"Fifteen Dogs: An Apologue" by André Alexis (Coach House Books, 2015)
How often do you open a book, read a few pages and become captured by the story, the writing, the imagination of the author? Alexis’s Fifteen Dogs had me from the first sentence, “One evening in Toronto, the gods Apollo and Hermes were at the Wheat Sheaf Tavern”. You know immediately there is going to be a punch line to this story.
And what a story it is. I’m not going to spoil your reading pleasure (and you must read this book) by revealing the plot. Only that dogs do die, so those who cannot abide animal reality should not indulge in this wonderful story.
André Alexis is Canadian and has just been awarded Canada’s Windham-Campbell Prize for his body of work. So why don’t we know more about him? Ah, Canadian? Not so exciting; perhaps a bit intellectual; published by a small Canadian house and therefore lacking the publicity machine?

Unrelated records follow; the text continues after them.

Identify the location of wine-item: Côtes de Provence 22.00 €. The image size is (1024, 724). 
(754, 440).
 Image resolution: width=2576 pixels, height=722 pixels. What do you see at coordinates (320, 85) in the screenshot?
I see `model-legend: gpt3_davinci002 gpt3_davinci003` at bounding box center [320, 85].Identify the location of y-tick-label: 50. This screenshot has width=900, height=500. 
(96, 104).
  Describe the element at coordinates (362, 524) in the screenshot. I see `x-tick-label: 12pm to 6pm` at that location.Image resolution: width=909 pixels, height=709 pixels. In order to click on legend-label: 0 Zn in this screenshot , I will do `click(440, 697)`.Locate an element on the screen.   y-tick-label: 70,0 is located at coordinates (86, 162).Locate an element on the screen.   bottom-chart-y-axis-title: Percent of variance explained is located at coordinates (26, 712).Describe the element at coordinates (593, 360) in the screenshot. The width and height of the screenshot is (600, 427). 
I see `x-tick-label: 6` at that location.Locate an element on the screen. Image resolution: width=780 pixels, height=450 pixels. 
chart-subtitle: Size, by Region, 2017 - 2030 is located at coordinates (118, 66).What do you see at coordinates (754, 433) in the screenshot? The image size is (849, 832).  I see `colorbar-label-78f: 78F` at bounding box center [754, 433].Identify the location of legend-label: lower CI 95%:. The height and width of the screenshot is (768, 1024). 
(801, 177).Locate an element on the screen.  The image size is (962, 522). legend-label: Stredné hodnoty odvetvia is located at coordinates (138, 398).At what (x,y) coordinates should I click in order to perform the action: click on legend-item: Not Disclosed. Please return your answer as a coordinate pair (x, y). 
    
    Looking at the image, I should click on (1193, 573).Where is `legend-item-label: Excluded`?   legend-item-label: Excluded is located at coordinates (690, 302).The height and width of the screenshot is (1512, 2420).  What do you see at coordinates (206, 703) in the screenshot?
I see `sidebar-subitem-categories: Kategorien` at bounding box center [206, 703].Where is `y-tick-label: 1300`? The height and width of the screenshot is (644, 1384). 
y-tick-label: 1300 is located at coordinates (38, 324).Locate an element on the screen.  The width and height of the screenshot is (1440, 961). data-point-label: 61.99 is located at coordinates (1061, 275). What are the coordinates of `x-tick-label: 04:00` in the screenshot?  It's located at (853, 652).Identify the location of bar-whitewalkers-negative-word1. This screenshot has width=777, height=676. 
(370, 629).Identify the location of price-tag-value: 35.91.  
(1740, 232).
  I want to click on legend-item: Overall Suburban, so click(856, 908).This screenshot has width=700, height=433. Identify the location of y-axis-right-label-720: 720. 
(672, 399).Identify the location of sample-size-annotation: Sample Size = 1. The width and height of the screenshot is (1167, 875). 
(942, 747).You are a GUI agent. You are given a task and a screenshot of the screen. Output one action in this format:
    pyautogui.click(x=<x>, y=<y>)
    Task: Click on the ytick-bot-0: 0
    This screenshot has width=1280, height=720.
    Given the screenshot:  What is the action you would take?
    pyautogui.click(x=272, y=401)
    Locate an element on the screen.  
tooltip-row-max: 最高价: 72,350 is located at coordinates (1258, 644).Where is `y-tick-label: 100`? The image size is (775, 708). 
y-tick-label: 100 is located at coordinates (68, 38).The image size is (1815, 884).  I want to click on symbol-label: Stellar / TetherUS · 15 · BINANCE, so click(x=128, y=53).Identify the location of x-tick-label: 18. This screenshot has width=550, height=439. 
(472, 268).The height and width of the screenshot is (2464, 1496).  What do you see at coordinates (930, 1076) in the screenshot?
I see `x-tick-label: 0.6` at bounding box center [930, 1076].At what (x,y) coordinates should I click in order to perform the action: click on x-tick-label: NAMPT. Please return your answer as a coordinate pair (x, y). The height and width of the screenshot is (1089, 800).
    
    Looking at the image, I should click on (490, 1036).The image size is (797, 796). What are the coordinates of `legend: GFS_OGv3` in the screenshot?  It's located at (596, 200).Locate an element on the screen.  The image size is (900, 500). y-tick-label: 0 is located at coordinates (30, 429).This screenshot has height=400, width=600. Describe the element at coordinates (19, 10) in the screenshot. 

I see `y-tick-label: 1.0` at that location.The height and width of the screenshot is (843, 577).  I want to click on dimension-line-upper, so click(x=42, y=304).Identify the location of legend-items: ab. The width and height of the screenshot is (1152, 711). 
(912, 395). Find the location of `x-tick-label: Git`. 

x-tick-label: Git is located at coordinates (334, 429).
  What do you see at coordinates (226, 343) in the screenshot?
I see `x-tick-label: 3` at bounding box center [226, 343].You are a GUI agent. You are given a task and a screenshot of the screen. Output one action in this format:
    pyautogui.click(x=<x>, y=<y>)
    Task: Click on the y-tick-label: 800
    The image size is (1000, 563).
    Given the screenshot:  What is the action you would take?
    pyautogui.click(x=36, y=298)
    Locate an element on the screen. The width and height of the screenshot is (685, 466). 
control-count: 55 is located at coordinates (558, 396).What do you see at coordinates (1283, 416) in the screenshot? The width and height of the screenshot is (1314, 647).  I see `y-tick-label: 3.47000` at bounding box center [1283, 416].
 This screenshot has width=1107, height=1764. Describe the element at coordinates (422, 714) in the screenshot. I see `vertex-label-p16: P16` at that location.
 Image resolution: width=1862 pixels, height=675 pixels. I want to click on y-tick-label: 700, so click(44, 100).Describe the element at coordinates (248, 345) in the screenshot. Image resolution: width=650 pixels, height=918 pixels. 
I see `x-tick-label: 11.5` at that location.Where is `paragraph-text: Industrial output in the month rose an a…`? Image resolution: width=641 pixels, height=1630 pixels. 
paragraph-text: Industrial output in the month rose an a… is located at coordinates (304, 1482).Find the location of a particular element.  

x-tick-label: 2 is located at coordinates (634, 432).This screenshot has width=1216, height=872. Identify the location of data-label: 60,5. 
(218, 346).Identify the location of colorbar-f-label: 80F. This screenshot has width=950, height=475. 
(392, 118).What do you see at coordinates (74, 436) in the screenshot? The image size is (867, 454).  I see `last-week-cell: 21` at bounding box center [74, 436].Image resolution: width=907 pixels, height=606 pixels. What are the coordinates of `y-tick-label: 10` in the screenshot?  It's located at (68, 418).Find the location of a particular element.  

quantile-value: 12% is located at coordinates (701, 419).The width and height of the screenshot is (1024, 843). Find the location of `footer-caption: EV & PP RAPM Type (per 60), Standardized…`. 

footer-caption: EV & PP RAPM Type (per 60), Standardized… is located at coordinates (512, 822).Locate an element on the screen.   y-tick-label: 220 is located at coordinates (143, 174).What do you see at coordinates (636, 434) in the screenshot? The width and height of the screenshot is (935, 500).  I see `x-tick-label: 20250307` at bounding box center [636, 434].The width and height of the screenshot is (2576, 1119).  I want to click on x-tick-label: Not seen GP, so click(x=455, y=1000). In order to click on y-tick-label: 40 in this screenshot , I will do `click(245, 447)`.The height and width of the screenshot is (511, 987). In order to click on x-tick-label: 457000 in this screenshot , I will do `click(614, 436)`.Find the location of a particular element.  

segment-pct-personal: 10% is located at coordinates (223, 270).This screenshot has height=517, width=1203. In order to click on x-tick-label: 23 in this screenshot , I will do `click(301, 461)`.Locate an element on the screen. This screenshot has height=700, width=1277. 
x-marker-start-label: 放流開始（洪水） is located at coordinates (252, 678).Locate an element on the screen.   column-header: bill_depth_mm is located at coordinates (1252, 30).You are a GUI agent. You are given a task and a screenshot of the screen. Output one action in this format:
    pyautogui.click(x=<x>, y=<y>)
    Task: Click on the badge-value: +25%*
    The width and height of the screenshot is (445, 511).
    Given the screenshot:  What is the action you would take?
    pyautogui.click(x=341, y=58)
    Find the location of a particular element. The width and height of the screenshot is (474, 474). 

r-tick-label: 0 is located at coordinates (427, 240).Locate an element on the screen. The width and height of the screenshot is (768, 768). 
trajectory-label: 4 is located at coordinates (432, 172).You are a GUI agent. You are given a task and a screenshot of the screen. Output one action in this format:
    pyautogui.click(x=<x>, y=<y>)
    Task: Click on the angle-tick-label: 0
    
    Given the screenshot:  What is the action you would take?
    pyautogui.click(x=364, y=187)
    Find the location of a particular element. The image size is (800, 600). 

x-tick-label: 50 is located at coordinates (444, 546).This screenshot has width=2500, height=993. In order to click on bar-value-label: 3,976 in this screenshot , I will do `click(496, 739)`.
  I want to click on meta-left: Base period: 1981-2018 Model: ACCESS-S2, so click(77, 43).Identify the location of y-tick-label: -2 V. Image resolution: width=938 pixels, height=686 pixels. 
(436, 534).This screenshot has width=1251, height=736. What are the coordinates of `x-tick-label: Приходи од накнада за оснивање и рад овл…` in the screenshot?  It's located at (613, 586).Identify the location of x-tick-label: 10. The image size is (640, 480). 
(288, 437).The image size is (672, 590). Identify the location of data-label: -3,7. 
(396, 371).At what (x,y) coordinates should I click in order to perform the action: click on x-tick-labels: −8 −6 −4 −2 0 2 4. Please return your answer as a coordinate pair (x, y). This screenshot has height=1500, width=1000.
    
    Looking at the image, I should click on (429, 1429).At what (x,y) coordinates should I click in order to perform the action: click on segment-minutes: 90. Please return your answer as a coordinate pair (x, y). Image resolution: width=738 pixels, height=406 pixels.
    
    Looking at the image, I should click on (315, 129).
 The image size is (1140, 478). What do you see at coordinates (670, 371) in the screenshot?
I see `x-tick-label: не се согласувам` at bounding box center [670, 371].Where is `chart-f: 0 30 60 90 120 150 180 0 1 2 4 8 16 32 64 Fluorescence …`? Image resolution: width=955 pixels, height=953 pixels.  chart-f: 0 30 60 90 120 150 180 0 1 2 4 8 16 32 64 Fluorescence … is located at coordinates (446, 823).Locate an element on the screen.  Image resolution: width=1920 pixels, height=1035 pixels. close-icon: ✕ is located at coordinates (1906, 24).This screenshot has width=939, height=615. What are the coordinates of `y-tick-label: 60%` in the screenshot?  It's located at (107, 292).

Alexis refers to Fifteen Dogs as part of a Quincuix (a series of five interlocking novels that investigate the idea of faith, of community, of morality, of humanity). Fifteen Dogs is Quincuix II, an apologue or moral fable often using animals as characters. Each part of the Quincuix is written in a different genre: a pastoral, an apologue, a ghost story, a quest, and a romance. Pastoral is Quincuix I and The Hidden Keys is Quincuix III.
Don’t miss is wonderful, quirky, amusing, sad book. I plan to dive into I and III immediately.